Dernièrement, nous avons coordonné l’activation de la Charte en Jamaïque pour l’ouragan Mélissa. Il a fallu définir les zones d’intérêt prioritaires avec les utilisateurs finaux, mobiliser les satellites les plus pertinents pour l’observation des dommages et organiser la production de valeur ajoutée par les différents opérateurs s’étant portés volontaires, le tout en un temps très contraint, afin de fournir aux autorités un support d’aide à la décision en période de crise.
- Correspondante du service de cartographie rapide du SERTIT pour la Charte internationale « Espace et catastrophes majeures »
Le SERTIT, opérateur historique de la charte, intervient également sur une trentaine d’activations de la Charte par an pour analyser les images satellites événementielles et produire en quelques heures des cartes de dommages utiles pour l’organisation, le dimensionnement et l’orientation des équipes sur le terrain. « Tout se joue très vite en période de crise, nous nous engageons à fournir les premiers produits de valeur ajoutée 6 heures après la réception d’images exploitables », décrit Stéphanie Battiston. Là encore, la durée de mobilisation dépend de la crise. En décembre 2024, une dizaine de personnes se sont ainsi relayées en permanence pendant 10 jours pour cartographier les dommages subis à Mayotte après le passage du cyclone Chido. Cette fois-là, comme lors des 1000 autres activations, cette mobilisation de tout le spatial a permis de venir en aide à des personnes en situation de détresse. Et c’est bien là toute la philosophie de la charte.
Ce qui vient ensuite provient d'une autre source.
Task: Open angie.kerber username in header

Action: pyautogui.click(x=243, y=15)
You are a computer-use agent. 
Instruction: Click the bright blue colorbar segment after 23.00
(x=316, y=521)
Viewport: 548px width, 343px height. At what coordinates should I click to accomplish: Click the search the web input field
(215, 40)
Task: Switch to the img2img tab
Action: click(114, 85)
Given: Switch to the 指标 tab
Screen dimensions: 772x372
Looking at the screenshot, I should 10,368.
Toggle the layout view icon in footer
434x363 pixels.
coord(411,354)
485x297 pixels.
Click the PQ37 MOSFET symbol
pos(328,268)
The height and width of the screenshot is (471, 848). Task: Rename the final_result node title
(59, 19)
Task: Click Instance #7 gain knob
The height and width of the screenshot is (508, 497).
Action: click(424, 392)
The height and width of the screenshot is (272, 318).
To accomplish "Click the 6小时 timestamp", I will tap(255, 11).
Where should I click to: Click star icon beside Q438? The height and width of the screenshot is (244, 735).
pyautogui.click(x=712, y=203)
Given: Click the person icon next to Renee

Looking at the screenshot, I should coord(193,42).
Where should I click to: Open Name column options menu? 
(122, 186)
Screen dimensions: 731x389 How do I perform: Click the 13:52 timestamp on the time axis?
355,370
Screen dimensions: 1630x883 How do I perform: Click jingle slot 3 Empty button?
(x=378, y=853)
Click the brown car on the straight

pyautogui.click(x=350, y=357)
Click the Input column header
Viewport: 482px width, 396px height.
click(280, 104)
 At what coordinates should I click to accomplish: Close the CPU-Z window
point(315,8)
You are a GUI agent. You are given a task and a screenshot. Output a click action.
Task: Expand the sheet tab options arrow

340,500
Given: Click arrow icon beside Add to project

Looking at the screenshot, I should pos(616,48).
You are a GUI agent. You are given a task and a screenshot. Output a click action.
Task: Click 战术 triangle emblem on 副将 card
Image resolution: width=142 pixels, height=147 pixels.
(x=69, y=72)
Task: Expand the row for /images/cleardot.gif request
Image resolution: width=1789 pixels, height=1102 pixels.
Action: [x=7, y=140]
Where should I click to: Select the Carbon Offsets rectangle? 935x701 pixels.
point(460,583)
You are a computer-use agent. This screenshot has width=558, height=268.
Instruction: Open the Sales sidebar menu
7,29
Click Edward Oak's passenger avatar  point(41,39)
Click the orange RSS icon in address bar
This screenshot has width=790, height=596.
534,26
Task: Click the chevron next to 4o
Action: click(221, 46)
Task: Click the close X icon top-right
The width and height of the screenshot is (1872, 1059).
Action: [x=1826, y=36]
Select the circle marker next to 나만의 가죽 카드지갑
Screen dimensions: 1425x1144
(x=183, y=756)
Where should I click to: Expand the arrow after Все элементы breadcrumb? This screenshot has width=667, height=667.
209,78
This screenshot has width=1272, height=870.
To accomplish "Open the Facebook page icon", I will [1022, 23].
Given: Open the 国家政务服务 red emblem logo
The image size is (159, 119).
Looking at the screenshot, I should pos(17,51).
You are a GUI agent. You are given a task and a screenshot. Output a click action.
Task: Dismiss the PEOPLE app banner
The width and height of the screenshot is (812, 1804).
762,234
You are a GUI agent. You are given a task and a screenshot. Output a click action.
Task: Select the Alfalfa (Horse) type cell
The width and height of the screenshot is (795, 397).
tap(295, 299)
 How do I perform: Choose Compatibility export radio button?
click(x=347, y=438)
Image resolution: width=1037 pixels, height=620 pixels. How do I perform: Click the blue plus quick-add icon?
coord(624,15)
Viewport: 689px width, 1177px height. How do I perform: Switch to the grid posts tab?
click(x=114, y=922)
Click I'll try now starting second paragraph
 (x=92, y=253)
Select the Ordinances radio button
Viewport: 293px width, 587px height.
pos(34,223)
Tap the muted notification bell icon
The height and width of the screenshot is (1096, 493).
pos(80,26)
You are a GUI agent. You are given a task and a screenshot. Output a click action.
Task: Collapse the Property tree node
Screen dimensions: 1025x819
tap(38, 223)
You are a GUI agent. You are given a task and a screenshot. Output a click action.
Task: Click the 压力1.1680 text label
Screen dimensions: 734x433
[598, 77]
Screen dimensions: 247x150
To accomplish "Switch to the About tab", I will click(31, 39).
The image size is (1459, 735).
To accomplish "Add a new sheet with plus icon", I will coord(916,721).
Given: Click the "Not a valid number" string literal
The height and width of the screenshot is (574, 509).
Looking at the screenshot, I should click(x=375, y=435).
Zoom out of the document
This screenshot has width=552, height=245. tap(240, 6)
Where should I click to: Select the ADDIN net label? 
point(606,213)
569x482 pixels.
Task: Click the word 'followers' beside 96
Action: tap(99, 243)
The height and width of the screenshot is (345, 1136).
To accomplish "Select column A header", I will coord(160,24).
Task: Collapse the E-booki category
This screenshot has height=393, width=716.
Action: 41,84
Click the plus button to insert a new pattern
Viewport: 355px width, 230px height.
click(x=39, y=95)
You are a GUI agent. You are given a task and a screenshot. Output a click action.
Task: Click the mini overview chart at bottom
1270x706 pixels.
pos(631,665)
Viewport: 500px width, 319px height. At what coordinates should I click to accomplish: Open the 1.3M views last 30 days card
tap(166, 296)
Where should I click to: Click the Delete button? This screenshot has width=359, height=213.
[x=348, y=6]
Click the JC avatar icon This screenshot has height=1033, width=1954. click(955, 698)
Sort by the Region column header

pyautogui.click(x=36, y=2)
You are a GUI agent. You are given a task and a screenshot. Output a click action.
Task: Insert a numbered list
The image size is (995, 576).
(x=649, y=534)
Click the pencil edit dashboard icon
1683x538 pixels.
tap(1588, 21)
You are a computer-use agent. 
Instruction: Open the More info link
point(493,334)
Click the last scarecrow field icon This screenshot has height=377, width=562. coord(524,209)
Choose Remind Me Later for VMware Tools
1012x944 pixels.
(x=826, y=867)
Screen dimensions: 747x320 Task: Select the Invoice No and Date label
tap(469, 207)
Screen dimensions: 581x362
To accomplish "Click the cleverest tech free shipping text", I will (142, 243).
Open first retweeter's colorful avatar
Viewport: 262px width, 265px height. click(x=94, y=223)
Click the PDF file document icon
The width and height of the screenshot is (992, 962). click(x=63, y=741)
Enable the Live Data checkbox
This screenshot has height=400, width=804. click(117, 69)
Cospas-Sarsat, coopération mondiale pour les secours d’urgence
L’observation de la Terre sauve de nombreuses vies, le positionnement par satellite aussi. Le programme international Cospas-Sarsat, dont le CNES est l’un des principaux animateurs en France, réunit 45 États et organisations dans un maillage mondial de balises de détresse connectées à une soixantaine de satellites. Environ 3,1 millions de balises sont déployées dans le monde, principalement sur des bateaux, à bord des avions et portées par des personnes qui se déplacent dans des zones sans couverture téléphonique. En cas d’émission d’un signal de détresse, le système opérationnel en permanence localise et identifie la balise en temps réel et déclenche l’envoi de secours en quelques minutes. En 45 ans, plus de 60 000 personnes ont ainsi été secourues grâce à Cospas-Sarsat, dont 70% en mer.